If Ps is trapped in pores that are big enough and interconnected with each other, it may be able to diffuse over long distances within the interconnected porous network. ( Ps with a room temperature thermal velocity of 8 X 10⁶ cm/sec makes some 1-2 million collisions per lifetime in pores roughly 5-10nm in diameter and therefore could diffuse several microns/lifetime) The travel distance of Ps can be greater than the porous film thickness ( usually less than 1 micron in low-k films). As a result, Ps can easily diffuse out of the film and into the surrounding vacuum, as depicted in the upper panel of Figure 1. The observable effect on the Ps lifetime is that most of the Ps annihilates with the vacuum lifetime of 142 ns, a telltale indicator that the pores in the film are interconnected.

An examples of lifetime spectrum acquired with a porous silica film is shown in Figure 2. There is a prompt peak characterized by positron and Ps lifetimes less than 0.5 ns (typical of annihilation in nonporous, bulk samples) and a long lifetime component indicative of copious (35 - 40%) Ps formation in the pores. The fitted value of t for this long component in the as-received film is 140 ns, suspiciously indistinguishable from the vacuum value. It indicates that the pores are so highly interconnected that mobile Ps is able to diffuse out of the film and into the surrounding vacuum system.
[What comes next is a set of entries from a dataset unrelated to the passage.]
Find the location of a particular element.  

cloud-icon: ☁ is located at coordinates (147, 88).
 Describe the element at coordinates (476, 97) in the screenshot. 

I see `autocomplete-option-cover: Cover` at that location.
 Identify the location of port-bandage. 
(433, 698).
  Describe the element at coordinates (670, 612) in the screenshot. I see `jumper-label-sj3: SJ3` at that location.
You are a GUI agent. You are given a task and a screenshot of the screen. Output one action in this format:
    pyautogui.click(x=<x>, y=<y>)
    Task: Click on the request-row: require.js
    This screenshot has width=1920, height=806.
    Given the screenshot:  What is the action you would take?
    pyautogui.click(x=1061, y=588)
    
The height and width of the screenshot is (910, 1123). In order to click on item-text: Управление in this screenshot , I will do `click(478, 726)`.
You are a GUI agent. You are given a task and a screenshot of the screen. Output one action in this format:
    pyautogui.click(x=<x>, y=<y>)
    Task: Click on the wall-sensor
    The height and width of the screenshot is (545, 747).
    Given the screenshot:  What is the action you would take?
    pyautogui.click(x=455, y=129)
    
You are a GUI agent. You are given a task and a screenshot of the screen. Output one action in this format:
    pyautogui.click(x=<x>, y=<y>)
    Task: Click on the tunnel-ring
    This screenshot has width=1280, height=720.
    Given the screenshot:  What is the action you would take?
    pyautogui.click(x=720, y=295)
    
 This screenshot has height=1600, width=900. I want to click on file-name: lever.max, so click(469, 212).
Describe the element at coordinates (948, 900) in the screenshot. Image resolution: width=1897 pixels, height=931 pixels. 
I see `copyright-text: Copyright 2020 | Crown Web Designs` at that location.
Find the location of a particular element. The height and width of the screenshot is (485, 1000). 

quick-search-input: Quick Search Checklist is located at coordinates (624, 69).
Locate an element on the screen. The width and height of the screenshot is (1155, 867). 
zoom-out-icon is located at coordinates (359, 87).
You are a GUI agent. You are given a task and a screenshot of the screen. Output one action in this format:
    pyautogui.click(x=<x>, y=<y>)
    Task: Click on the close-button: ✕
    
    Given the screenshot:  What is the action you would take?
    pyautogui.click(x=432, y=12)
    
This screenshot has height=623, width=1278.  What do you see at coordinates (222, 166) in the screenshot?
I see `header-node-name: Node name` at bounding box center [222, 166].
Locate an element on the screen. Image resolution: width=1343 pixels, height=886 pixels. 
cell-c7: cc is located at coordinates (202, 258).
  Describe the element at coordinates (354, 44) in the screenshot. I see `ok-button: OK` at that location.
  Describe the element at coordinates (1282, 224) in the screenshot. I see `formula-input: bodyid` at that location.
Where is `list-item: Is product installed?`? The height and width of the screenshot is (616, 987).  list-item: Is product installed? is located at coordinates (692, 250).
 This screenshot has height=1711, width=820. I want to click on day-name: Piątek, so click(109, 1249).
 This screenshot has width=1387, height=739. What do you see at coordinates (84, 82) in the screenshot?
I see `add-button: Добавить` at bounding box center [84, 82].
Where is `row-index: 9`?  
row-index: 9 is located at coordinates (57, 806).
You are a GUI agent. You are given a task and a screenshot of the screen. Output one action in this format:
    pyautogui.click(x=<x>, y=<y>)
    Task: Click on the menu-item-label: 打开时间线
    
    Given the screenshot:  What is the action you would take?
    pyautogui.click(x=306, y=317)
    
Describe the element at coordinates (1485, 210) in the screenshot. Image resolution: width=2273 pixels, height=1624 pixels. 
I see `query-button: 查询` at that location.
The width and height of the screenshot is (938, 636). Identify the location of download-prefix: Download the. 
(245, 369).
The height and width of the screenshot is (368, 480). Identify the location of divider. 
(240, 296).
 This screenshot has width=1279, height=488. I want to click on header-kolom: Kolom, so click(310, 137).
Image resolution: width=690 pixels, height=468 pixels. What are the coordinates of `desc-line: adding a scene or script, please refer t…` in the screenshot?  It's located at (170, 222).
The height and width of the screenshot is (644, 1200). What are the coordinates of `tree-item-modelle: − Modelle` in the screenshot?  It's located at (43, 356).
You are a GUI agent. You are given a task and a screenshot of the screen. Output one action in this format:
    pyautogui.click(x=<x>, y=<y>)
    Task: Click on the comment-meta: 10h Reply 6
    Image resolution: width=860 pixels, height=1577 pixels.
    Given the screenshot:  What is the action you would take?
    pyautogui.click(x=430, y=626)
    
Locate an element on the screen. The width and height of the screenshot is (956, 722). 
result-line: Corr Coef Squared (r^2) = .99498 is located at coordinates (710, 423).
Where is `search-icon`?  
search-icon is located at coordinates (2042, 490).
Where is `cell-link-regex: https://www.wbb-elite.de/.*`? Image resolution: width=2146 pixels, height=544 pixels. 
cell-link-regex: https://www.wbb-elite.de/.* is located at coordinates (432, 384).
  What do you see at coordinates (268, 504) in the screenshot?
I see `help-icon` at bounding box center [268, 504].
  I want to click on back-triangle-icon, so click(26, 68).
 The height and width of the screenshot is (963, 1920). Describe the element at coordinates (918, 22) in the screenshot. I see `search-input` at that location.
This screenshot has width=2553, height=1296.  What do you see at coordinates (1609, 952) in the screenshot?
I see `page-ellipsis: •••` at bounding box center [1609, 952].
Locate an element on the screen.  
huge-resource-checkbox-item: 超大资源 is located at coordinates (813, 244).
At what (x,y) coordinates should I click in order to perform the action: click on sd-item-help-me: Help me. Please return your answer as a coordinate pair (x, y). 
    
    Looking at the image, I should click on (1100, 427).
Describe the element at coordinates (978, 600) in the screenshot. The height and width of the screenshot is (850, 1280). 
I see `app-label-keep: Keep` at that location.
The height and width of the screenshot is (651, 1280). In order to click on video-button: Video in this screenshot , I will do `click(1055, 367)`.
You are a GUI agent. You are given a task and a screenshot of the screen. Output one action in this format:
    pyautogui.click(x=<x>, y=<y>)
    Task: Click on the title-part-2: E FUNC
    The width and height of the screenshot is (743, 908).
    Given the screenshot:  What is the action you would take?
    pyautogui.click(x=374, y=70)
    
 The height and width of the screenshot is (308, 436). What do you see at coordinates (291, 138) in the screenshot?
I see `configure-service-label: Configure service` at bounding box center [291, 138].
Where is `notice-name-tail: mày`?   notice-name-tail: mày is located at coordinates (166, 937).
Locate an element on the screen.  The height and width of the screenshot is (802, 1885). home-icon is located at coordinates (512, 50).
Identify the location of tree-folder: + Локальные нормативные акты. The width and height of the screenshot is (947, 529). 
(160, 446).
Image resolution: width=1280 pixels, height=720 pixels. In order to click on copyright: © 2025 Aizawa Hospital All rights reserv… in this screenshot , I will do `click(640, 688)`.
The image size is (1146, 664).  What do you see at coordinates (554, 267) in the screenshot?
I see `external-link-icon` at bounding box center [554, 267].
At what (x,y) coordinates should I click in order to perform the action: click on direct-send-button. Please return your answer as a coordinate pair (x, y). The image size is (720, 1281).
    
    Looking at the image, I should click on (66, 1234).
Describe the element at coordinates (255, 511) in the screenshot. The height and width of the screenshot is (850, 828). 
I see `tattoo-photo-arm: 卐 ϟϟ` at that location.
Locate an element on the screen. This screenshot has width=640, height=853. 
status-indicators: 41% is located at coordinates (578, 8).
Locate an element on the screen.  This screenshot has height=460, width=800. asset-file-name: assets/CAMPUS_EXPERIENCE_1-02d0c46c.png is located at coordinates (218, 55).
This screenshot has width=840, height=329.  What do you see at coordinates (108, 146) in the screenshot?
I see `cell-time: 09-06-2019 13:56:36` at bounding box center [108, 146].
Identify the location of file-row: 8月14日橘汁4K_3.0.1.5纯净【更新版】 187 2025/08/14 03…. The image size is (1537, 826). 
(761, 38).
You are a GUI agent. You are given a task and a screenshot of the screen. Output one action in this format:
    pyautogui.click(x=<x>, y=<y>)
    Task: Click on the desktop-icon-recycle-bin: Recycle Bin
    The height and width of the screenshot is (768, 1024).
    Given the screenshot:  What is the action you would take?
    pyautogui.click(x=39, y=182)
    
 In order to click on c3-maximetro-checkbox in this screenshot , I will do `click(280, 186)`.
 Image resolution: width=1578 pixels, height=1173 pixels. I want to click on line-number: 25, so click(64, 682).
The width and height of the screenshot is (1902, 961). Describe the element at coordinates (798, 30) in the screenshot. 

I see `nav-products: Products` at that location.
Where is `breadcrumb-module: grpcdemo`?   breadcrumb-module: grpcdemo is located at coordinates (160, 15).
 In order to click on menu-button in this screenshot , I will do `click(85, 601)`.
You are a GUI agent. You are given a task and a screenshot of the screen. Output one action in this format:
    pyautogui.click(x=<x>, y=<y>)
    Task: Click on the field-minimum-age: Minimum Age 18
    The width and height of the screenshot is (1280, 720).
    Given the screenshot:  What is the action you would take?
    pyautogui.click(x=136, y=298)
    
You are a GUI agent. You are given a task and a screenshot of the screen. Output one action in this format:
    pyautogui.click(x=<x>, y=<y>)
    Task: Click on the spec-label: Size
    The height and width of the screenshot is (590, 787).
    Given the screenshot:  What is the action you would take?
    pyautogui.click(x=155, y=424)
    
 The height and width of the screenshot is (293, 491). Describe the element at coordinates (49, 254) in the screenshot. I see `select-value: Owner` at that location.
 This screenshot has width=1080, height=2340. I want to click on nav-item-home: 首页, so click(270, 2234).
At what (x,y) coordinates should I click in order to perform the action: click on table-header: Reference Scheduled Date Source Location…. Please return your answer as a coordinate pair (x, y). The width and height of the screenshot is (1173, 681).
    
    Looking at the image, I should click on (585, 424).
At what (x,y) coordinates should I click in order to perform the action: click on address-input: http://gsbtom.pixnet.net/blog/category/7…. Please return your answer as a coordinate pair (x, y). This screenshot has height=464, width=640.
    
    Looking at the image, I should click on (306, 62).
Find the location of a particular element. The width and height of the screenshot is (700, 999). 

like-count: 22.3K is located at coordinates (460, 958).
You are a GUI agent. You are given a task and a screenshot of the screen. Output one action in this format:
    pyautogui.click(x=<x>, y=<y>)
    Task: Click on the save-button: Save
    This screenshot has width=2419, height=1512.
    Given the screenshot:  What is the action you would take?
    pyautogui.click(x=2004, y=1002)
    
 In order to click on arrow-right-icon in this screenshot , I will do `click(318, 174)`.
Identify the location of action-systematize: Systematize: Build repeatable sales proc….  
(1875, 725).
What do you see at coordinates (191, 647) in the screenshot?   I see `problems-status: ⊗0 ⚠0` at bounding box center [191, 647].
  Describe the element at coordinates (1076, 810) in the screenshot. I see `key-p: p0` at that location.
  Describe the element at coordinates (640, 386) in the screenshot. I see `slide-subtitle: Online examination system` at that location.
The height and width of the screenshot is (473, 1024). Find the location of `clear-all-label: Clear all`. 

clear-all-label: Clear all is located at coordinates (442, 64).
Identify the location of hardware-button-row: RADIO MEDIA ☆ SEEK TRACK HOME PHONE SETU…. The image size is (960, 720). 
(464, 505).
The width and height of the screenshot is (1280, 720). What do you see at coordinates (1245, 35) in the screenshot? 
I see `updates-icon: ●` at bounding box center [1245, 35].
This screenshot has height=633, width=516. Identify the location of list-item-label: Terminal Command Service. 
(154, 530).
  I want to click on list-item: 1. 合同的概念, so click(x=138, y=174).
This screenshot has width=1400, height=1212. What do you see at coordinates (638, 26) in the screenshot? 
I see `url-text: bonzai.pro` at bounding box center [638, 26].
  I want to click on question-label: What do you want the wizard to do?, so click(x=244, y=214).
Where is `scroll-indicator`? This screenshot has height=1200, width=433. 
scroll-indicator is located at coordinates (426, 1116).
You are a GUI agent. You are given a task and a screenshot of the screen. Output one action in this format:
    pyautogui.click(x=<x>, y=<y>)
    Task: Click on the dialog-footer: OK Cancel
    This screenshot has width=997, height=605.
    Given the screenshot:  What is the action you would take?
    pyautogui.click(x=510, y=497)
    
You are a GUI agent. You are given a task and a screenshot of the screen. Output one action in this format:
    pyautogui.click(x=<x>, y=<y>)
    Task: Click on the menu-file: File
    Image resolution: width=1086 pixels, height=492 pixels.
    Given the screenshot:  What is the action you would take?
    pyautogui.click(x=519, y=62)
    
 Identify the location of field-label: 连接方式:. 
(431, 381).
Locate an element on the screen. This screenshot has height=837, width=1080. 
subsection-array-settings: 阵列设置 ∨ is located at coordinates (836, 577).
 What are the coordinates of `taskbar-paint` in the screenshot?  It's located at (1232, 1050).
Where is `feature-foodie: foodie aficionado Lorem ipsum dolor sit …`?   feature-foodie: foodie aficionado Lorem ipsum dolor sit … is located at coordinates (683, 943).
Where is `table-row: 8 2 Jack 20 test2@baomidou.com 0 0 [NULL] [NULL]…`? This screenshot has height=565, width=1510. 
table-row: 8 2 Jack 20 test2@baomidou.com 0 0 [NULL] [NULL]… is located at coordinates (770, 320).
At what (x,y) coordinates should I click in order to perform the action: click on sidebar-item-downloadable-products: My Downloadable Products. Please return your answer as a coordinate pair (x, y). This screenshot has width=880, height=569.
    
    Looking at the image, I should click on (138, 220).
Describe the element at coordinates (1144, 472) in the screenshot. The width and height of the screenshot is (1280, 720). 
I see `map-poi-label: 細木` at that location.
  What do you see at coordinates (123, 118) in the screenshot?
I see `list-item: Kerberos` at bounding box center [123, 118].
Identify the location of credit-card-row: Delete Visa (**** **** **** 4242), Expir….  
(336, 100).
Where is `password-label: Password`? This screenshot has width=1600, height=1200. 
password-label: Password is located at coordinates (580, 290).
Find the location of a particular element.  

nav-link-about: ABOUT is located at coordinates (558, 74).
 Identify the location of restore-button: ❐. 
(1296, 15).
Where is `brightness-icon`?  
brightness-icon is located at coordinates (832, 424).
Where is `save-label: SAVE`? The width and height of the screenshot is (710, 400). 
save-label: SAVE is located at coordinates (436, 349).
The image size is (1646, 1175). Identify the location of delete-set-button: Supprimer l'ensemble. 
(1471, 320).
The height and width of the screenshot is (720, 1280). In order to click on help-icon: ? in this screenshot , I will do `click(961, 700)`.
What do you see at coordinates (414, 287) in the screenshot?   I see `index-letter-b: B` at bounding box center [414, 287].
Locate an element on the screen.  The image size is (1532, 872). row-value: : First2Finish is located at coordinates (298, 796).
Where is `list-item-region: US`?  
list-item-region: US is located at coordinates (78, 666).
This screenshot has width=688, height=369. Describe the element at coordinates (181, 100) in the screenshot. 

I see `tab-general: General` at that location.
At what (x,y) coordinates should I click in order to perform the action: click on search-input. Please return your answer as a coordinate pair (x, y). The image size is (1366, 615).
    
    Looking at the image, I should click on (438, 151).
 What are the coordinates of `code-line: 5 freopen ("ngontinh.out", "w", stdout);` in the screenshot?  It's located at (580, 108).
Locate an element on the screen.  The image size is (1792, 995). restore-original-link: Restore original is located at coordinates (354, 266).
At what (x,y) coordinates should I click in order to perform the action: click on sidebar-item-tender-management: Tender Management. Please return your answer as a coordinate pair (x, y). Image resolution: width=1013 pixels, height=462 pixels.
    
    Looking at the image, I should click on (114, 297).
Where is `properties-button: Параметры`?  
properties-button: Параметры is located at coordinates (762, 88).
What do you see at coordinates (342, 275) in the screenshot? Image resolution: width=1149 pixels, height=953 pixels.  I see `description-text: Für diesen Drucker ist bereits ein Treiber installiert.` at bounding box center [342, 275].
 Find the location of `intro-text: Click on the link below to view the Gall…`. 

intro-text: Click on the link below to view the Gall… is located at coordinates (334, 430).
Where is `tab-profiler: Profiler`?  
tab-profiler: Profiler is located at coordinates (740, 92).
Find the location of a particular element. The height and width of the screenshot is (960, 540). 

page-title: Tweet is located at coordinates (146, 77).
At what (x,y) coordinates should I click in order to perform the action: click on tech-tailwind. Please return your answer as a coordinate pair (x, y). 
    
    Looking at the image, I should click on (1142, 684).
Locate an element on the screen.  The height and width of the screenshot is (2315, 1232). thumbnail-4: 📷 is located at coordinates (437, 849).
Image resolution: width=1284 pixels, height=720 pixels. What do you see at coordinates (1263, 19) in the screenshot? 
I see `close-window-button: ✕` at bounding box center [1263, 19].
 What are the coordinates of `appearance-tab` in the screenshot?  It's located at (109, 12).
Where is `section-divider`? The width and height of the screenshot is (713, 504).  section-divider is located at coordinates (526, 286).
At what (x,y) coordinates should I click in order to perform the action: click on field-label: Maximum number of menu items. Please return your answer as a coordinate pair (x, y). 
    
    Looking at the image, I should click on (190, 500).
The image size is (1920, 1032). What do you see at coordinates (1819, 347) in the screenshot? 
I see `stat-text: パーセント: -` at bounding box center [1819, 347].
It is necessary to deposit a thin capping layer on top of the film to effectively keep the Ps corralled in the porous film, as shown in the lower panel of Figure1. We capped the porous silica film with 80 nm of Al (other materials, such as silica, TEOS, silicon nitride can be used as well). Since Ps samples the entire interconnected pore network, a single lifetime, t, is fitted to be 41 ns (Figure 2). Using our rectangular extension to the Tao-Eldrup model, the lifetime can be converted into a pore size, or more specifically, since the geometry of the pores is not known and may be somewhat ill-defined for open interconnected porosity, a mean free path, l(=4V/S, V: volume, S: surface area). The mean free path corresponding to 41 ns Ps lifetime is 2.4 nm.

Figure 1. Ps behavior in open pores. A capping layer is required to get the correct Ps lifetime in the interconncted pores.

Figure 2. Ps lifetime distribution in the porous MSSQ film

Summary:

Ps can readily diffuse into vacuum through the open channels and a high intensity of Ps decaying in vacuum can be observed and used as an indicator of pore interconnectivity.
A capping layer is required to keep Ps from escaping into the vacuum, and a single Ps lifetime will then be fitted that corresponds to the average Ps mean free path or pore size throughout the film thickness.

References:

D. W. Gidley, W. E. Frieze, T. L. Dull, A. F. Yee, E. T. Ryan and H. M. Ho, Positronium annihilation in mesoporous thin films, Physical Review B, 60, 8, R5157 (1999)
D. W. Gidley, T. L. Dull, W. E. Frieze, J. N. Sun and A. F. Yee, Probing Pore Characteristics in Low-K Thin Films Using Positronium Annihilation Lifetime Spectroscopy, Materials Research Society Symposium Proceeding, 612, D4.3.1 (2000)